John Sarich, vice president for strategy at VUE Software, a health plan software and service hosting company, gave that assessment during a recent interview about PPACA implementation.

VUE sells and runs systems that can help the insurers that will be selling “qualified health plans” (QHPs) through the PPACA exchanges with matters such as bringing agents and brokers on board, managing producer relationships, customer service, billing, electronic contracting, handling new business, managing producer incentives, and running broker portals.

Clients include many big national and regional insurers, including some — including BlueCross BlueShield of Vermont and UnitedHealth — that have already agreed to participate in one or more exchanges.

Sarich

VUE already has systems that could plug into exchange systems or QHP systems up and running, but simply tweaking one enterprise-level system to connect with another enterprise system can easily take months Sarich said. 

In theory, if an exchange or QHP that was starting up Oct. 1 agreed to use a plain-vanille VUE system hosted on VUE servers by Sept. 1, and all went well, VUE could hook up a system by the Oct. 1 deadline, Sarich said.

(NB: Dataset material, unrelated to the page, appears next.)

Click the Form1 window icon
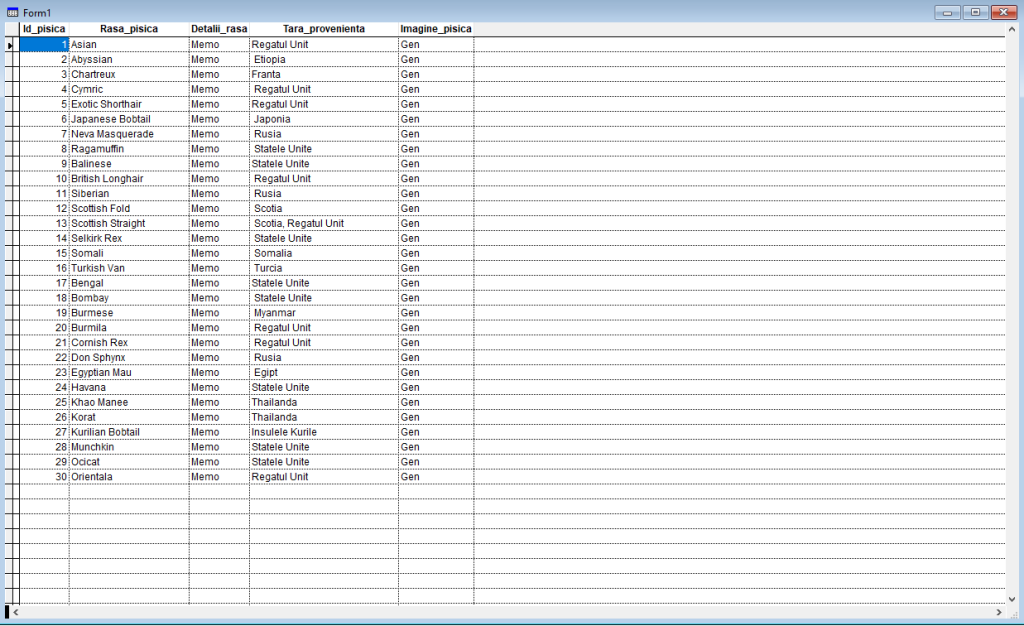The height and width of the screenshot is (626, 1024). coord(12,12)
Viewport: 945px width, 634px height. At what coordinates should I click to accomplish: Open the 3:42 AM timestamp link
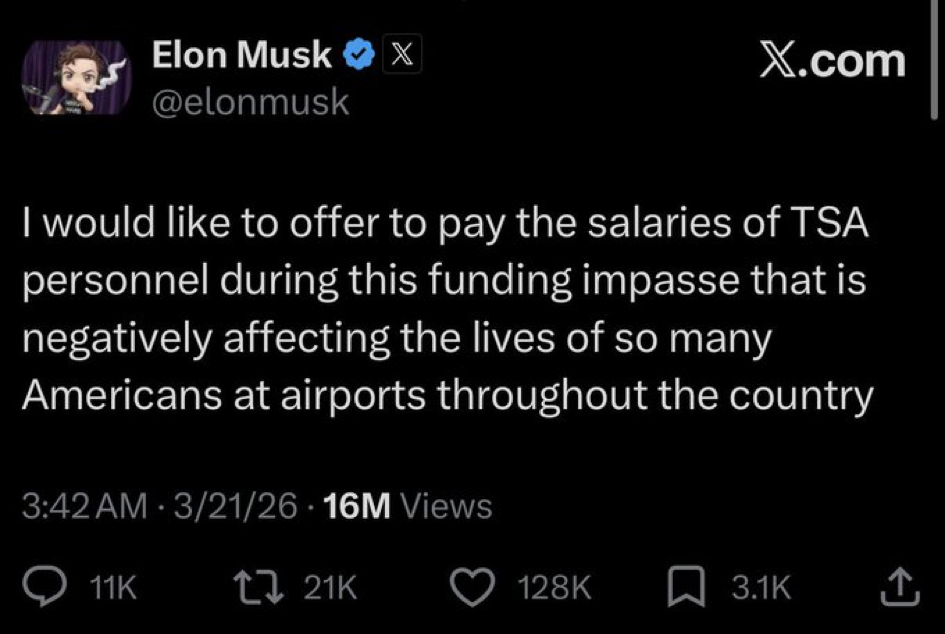click(82, 506)
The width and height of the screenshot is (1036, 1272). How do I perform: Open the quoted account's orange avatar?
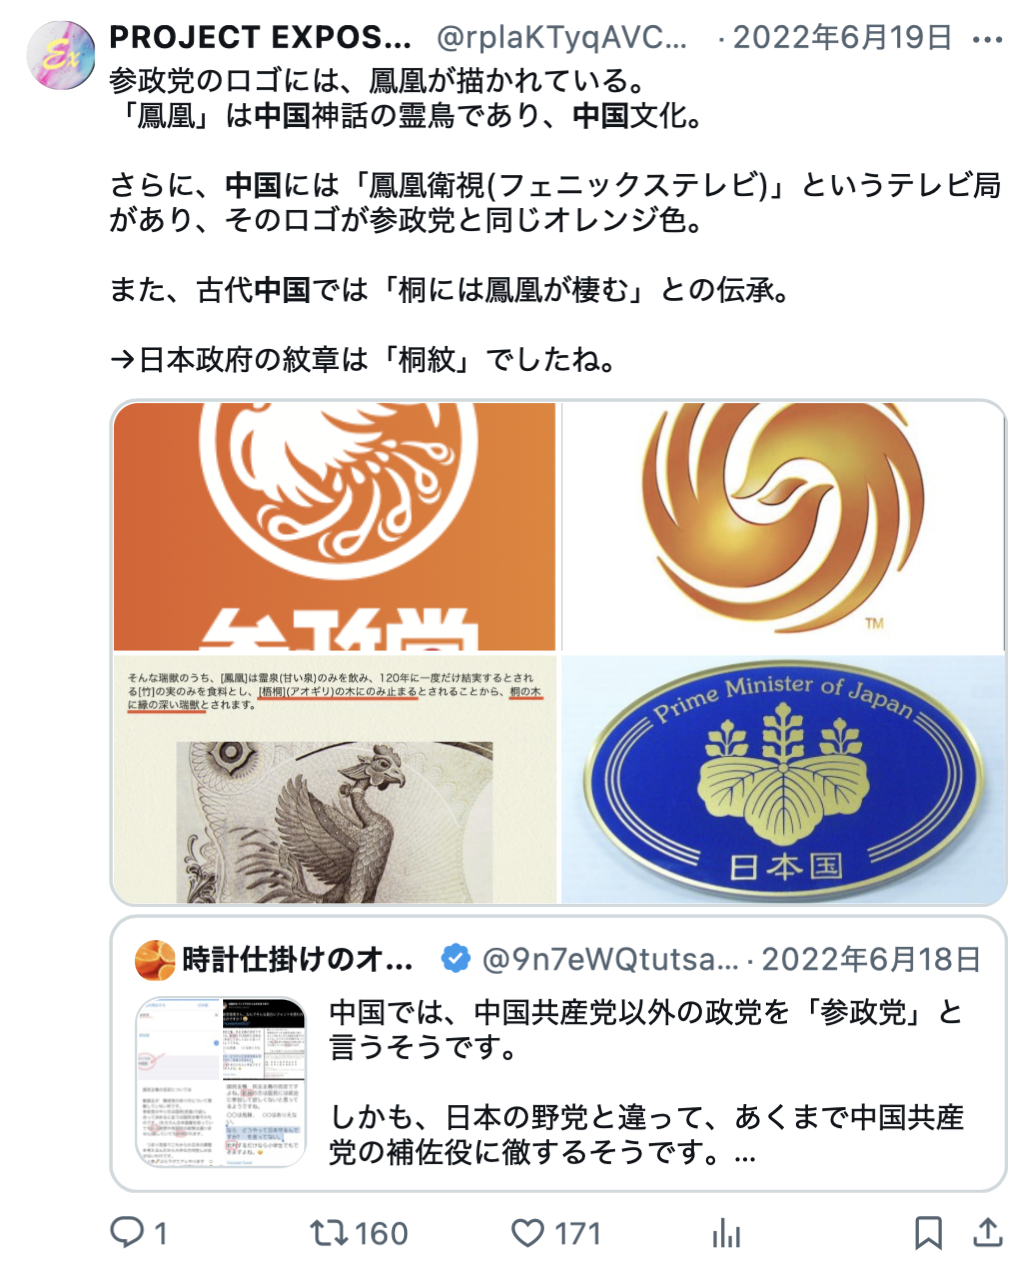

But, before that, VUE would want at least two months, and, ideally, three months to get its systems ready to plug and play in the new PPACA universe, Sarich said.

Getting the systems PPACA ready could be challenging, because, in many cases, regulators have been developing regulations that seem to be hard to understand and hard to administer, Sarich said.

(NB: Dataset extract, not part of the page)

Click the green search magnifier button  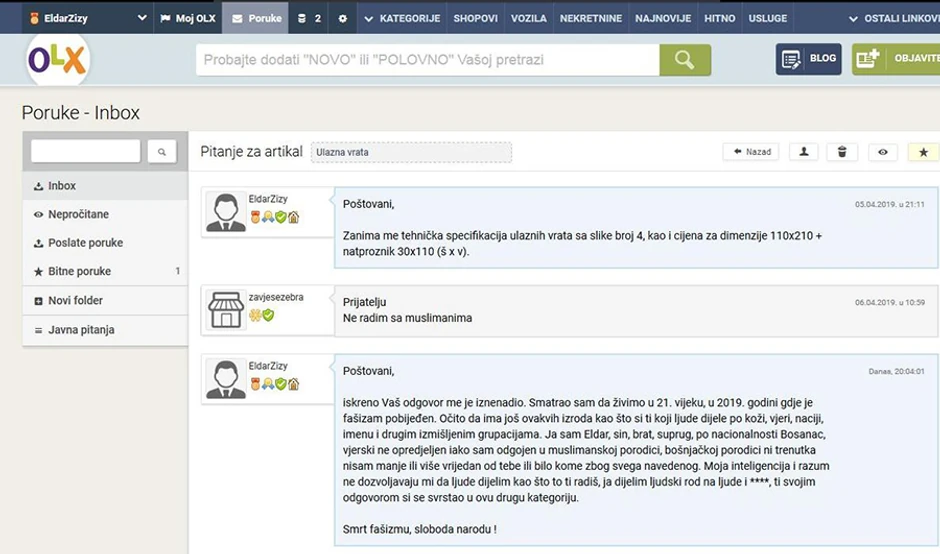click(685, 60)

But Sarich said he believes that, in the long run, whatever money insurers spend on preparing for the arrival of the PPACA exchanges will be money well spent.

“This is going to happen in some form,” because insurers see using exchanges as a good way to cut administrative costs, regardless of what happens to PPACA, Sarich said.

But, especially at first, Sarich thinks smaller companies will be more likely to sell through the exchanges.

If the PPACA exchanges work well, the larger companies will simply buy out that companies that have figured out how to use the new system, rather than spending $100 million to $200 million to develop their own exchange divisions, Sarich predicted.

Getting a large company to switch to a new strategy “is like turning around a battleship,” Sarich said.

Because of that big entry cost for larger carriers, many larger carriers would prefer to wait to see how the PPACA exchanges will do before jumping in, Sarich said.

Managers of most federal and state PPACA exchanges have said they will leave producer commission levels up to the producers and QHP issuers.

In practice, Sarich said, because of PPACA limits on administrative costs, most carriers will try to hold individual QHP policy producer compensation to $75 to $100 per year, or about 1.5 percent to 2.5 percent of premium revenue.

That level of compensation is much lower than the current typical health producer compensation, but “there’s going to be a lot more agents,” because many consumers will find that signing up for coverage is complicated, Sarich said.

Some have suggested that producers might find that the new PPACA exchange QHP market is similar to the existing Medicare Advantage plan market. In the Medicare Advantage market, commissions average about 5 percent of premium revenue.

Sarich said he thinks producers and issuers in the QHP market will have to provide more customer service than producers in the Medicare Advantage market do.

To cope with the need for live-human advice, many insurers hope to make heavy use of customer service centers in India and the Philippines, Sarich said.

Even though producer compensation levels will be low, the QHP carriers also will try to shift some of the work they do for commercial plans themselves onto the shoulders of the QHP producers, Sarich said. 

Because small-group QHPs will have to bill enrollees individually, one difference between the QHP market and the commercial small-group market will be that insurers and producers will have to figure out how to bill the enrollees individually, Sarich said.

Today, he said, most health carriers simply bill the carrier and have little or no ability to collect cash from the enrollees.

Simply ironing out the many problems that will crop up when an enrollee pays $105, or $95, rather than the exact $100 amount billed could lead to huge administrative problems, Sarich said.